### Task material
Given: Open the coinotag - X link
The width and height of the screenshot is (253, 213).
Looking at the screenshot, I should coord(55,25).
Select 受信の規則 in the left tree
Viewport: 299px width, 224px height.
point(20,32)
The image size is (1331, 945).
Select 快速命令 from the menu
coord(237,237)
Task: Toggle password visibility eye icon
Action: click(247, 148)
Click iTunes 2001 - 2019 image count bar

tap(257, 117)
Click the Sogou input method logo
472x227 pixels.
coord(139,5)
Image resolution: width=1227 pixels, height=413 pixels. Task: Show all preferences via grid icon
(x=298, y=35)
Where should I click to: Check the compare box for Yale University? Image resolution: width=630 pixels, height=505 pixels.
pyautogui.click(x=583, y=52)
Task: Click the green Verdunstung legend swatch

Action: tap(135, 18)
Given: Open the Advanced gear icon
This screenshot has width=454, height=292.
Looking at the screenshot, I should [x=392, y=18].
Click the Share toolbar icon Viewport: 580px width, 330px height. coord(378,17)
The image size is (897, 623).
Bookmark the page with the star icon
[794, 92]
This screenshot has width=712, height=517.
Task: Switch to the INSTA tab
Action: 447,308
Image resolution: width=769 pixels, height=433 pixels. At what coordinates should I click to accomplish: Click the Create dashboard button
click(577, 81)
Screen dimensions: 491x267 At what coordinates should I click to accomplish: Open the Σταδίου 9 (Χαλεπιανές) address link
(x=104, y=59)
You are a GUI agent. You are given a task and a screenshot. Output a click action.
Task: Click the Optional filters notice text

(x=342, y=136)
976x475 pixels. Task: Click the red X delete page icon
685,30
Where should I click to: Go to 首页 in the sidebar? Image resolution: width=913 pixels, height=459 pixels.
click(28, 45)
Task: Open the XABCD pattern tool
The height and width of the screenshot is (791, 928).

### Task requirements
Put every line of the records above into a JSON list of strings, with one string per line and the blank lines left out.

### Exercise response
[
  "Given: Open the coinotag - X link",
  "The width and height of the screenshot is (253, 213).",
  "Looking at the screenshot, I should coord(55,25).",
  "Select 受信の規則 in the left tree",
  "Viewport: 299px width, 224px height.",
  "point(20,32)",
  "The image size is (1331, 945).",
  "Select 快速命令 from the menu",
  "coord(237,237)",
  "Task: Toggle password visibility eye icon",
  "Action: click(247, 148)",
  "Click iTunes 2001 - 2019 image count bar",
  "tap(257, 117)",
  "Click the Sogou input method logo",
  "472x227 pixels.",
  "coord(139,5)",
  "Image resolution: width=1227 pixels, height=413 pixels. Task: Show all preferences via grid icon",
  "(x=298, y=35)",
  "Where should I click to: Check the compare box for Yale University? Image resolution: width=630 pixels, height=505 pixels.",
  "pyautogui.click(x=583, y=52)",
  "Task: Click the green Verdunstung legend swatch",
  "Action: tap(135, 18)",
  "Given: Open the Advanced gear icon",
  "This screenshot has width=454, height=292.",
  "Looking at the screenshot, I should [x=392, y=18].",
  "Click the Share toolbar icon Viewport: 580px width, 330px height. coord(378,17)",
  "The image size is (897, 623).",
  "Bookmark the page with the star icon",
  "[794, 92]",
  "This screenshot has width=712, height=517.",
  "Task: Switch to the INSTA tab",
  "Action: 447,308",
  "Image resolution: width=769 pixels, height=433 pixels. At what coordinates should I click to accomplish: Click the Create dashboard button",
  "click(577, 81)",
  "Screen dimensions: 491x267 At what coordinates should I click to accomplish: Open the Σταδίου 9 (Χαλεπιανές) address link",
  "(x=104, y=59)",
  "You are a GUI agent. You are given a task and a screenshot. Output a click action.",
  "Task: Click the Optional filters notice text",
  "(x=342, y=136)",
  "976x475 pixels. Task: Click the red X delete page icon",
  "685,30",
  "Where should I click to: Go to 首页 in the sidebar? Image resolution: width=913 pixels, height=459 pixels.",
  "click(28, 45)",
  "Task: Open the XABCD pattern tool",
  "The height and width of the screenshot is (791, 928)."
]